=== Available records ===
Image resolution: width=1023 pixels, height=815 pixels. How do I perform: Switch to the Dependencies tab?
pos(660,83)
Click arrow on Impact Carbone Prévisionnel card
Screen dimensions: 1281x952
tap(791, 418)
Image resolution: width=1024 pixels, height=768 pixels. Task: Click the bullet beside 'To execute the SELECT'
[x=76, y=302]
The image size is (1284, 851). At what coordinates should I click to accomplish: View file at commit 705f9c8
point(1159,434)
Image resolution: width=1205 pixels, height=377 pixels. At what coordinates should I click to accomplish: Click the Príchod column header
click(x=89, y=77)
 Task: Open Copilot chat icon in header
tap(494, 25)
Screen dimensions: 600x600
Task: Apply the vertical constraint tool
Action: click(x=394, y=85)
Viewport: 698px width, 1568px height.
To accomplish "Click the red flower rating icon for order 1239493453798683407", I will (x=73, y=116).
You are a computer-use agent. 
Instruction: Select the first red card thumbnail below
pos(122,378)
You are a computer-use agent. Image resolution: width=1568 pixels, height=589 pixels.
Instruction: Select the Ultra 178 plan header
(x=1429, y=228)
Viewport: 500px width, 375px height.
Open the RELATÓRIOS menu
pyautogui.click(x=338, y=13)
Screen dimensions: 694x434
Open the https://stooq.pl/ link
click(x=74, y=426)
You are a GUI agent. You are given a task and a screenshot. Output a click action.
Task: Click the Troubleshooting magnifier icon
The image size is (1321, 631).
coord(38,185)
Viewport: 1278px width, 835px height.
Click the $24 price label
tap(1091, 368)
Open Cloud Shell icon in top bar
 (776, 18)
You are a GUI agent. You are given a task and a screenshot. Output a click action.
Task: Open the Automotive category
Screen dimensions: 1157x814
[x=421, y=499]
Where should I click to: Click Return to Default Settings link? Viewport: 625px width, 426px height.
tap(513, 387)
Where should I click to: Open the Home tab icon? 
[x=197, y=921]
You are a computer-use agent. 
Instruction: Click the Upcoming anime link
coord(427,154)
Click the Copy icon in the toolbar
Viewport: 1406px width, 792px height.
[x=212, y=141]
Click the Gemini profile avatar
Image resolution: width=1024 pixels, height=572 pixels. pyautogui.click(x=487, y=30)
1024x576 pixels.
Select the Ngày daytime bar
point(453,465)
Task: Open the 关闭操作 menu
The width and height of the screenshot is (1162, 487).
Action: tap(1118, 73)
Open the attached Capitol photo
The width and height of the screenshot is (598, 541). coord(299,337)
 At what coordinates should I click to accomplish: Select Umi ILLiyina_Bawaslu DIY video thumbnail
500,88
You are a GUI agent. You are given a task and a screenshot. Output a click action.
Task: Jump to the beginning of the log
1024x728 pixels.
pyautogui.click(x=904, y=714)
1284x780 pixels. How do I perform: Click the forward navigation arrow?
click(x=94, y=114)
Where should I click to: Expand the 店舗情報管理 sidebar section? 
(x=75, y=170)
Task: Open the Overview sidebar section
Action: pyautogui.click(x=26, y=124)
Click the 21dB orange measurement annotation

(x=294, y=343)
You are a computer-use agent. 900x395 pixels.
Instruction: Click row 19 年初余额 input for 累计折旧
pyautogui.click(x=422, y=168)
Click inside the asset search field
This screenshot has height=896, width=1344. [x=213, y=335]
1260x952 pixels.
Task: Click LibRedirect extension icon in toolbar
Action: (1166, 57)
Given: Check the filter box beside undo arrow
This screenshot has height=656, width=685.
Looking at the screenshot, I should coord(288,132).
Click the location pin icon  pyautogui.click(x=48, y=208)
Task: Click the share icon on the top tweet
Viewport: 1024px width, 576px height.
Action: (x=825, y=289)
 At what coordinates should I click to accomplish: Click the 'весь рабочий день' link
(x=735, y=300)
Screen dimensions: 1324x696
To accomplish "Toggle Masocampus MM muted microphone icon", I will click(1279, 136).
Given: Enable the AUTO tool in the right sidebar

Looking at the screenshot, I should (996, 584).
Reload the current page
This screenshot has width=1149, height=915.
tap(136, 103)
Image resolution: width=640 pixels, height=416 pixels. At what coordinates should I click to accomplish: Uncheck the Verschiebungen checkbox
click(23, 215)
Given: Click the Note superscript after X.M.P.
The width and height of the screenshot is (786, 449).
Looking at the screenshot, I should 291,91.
===
**Description of the task:** Reproduce the data exactly, altering nothing.

**Exercise response:**
Image resolution: width=1023 pixels, height=815 pixels. How do I perform: Switch to the Dependencies tab?
pos(660,83)
Click arrow on Impact Carbone Prévisionnel card
Screen dimensions: 1281x952
tap(791, 418)
Image resolution: width=1024 pixels, height=768 pixels. Task: Click the bullet beside 'To execute the SELECT'
[x=76, y=302]
The image size is (1284, 851). At what coordinates should I click to accomplish: View file at commit 705f9c8
point(1159,434)
Image resolution: width=1205 pixels, height=377 pixels. At what coordinates should I click to accomplish: Click the Príchod column header
click(x=89, y=77)
 Task: Open Copilot chat icon in header
tap(494, 25)
Screen dimensions: 600x600
Task: Apply the vertical constraint tool
Action: click(x=394, y=85)
Viewport: 698px width, 1568px height.
To accomplish "Click the red flower rating icon for order 1239493453798683407", I will (x=73, y=116).
You are a computer-use agent. 
Instruction: Select the first red card thumbnail below
pos(122,378)
You are a computer-use agent. Image resolution: width=1568 pixels, height=589 pixels.
Instruction: Select the Ultra 178 plan header
(x=1429, y=228)
Viewport: 500px width, 375px height.
Open the RELATÓRIOS menu
pyautogui.click(x=338, y=13)
Screen dimensions: 694x434
Open the https://stooq.pl/ link
click(x=74, y=426)
You are a GUI agent. You are given a task and a screenshot. Output a click action.
Task: Click the Troubleshooting magnifier icon
The image size is (1321, 631).
coord(38,185)
Viewport: 1278px width, 835px height.
Click the $24 price label
tap(1091, 368)
Open Cloud Shell icon in top bar
 (776, 18)
You are a GUI agent. You are given a task and a screenshot. Output a click action.
Task: Open the Automotive category
Screen dimensions: 1157x814
[x=421, y=499]
Where should I click to: Click Return to Default Settings link? Viewport: 625px width, 426px height.
tap(513, 387)
Where should I click to: Open the Home tab icon? 
[x=197, y=921]
You are a computer-use agent. 
Instruction: Click the Upcoming anime link
coord(427,154)
Click the Copy icon in the toolbar
Viewport: 1406px width, 792px height.
[x=212, y=141]
Click the Gemini profile avatar
Image resolution: width=1024 pixels, height=572 pixels. pyautogui.click(x=487, y=30)
1024x576 pixels.
Select the Ngày daytime bar
point(453,465)
Task: Open the 关闭操作 menu
The width and height of the screenshot is (1162, 487).
Action: tap(1118, 73)
Open the attached Capitol photo
The width and height of the screenshot is (598, 541). coord(299,337)
 At what coordinates should I click to accomplish: Select Umi ILLiyina_Bawaslu DIY video thumbnail
500,88
You are a GUI agent. You are given a task and a screenshot. Output a click action.
Task: Jump to the beginning of the log
1024x728 pixels.
pyautogui.click(x=904, y=714)
1284x780 pixels. How do I perform: Click the forward navigation arrow?
click(x=94, y=114)
Where should I click to: Expand the 店舗情報管理 sidebar section? 
(x=75, y=170)
Task: Open the Overview sidebar section
Action: pyautogui.click(x=26, y=124)
Click the 21dB orange measurement annotation

(x=294, y=343)
You are a computer-use agent. 900x395 pixels.
Instruction: Click row 19 年初余额 input for 累计折旧
pyautogui.click(x=422, y=168)
Click inside the asset search field
This screenshot has height=896, width=1344. [x=213, y=335]
1260x952 pixels.
Task: Click LibRedirect extension icon in toolbar
Action: (1166, 57)
Given: Check the filter box beside undo arrow
This screenshot has height=656, width=685.
Looking at the screenshot, I should coord(288,132).
Click the location pin icon  pyautogui.click(x=48, y=208)
Task: Click the share icon on the top tweet
Viewport: 1024px width, 576px height.
Action: (x=825, y=289)
 At what coordinates should I click to accomplish: Click the 'весь рабочий день' link
(x=735, y=300)
Screen dimensions: 1324x696
To accomplish "Toggle Masocampus MM muted microphone icon", I will click(1279, 136).
Given: Enable the AUTO tool in the right sidebar

Looking at the screenshot, I should (996, 584).
Reload the current page
This screenshot has width=1149, height=915.
tap(136, 103)
Image resolution: width=640 pixels, height=416 pixels. At what coordinates should I click to accomplish: Uncheck the Verschiebungen checkbox
click(23, 215)
Given: Click the Note superscript after X.M.P.
The width and height of the screenshot is (786, 449).
Looking at the screenshot, I should 291,91.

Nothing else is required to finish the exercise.